去年の年末に、親戚らと忘年会を開いた際の“組閣ごっこ”写真などを週刊文春が報じ、岸田総理は29日に、6月1日付けで秘書官を交代させると表明しました。
男性
「給料をもらっていたのは国民の税金、許しがたいことだと思う」
国会では、辞任する「6月1日」という日付をめぐって、野党から…
立憲民主党 田島麻衣子 参院議員
「6月1日に辞職ということなんですが、これは日割りにならず、給与、住居手当、通勤手当、期末手当(ボーナス)、退職手当等が満額支払われる」
去年10月に就任した翔太郎氏の給与や退職金、ボーナスの金額を内閣官房の担当者に問い合わせると…
内閣官房の担当者
「個人情報なのでお答えできません」
岸田総理は、これらの支給について…

岸田総理
「退職金、あるいはいわゆるボーナス等について辞退、あるいは返納する旨、本人の意思を確認してます」
翔太郎氏は、“親族として”今後も公邸に住むことがわかりました。
一方、問題が発覚した当初は、「厳しく注意をした」として更迭を明言していなかった岸田総理。
一転、更迭に踏み切った背景には何が…
自民党幹部
「支持率に影響したと考えているんでしょう。党内からもいろんな声があったみたいよ」

5月19日から21日まで広島で行われたG7サミット。各国首脳が原爆資料館を訪問するなど、大きく注目され、支持率上昇への期待があったといいます。
しかし、蓋を開けてみると共同通信の世論調査では支持率47.0%と、前回の調査に比べわずか0.4ポイントの増加にとどまっていました。

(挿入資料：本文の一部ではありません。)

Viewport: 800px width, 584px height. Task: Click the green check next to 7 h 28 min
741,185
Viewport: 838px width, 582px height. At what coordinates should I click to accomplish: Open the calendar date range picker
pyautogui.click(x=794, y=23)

G7サミットによる追い風を、翔太郎氏の問題が打ち消す形となっていたのです。
立憲民主党 安住淳 国対委員長
「政治はもとより国民の意識や声に敏感でなきゃいけないと。やっぱり鈍感になっているから、長男の更迭は遅れたんではないかと思ってます」
野党側は批判を強める一方、今回の更迭によって“岸田総理が解散総選挙に向けた環境作りを行っている”などと警戒する声も出ています。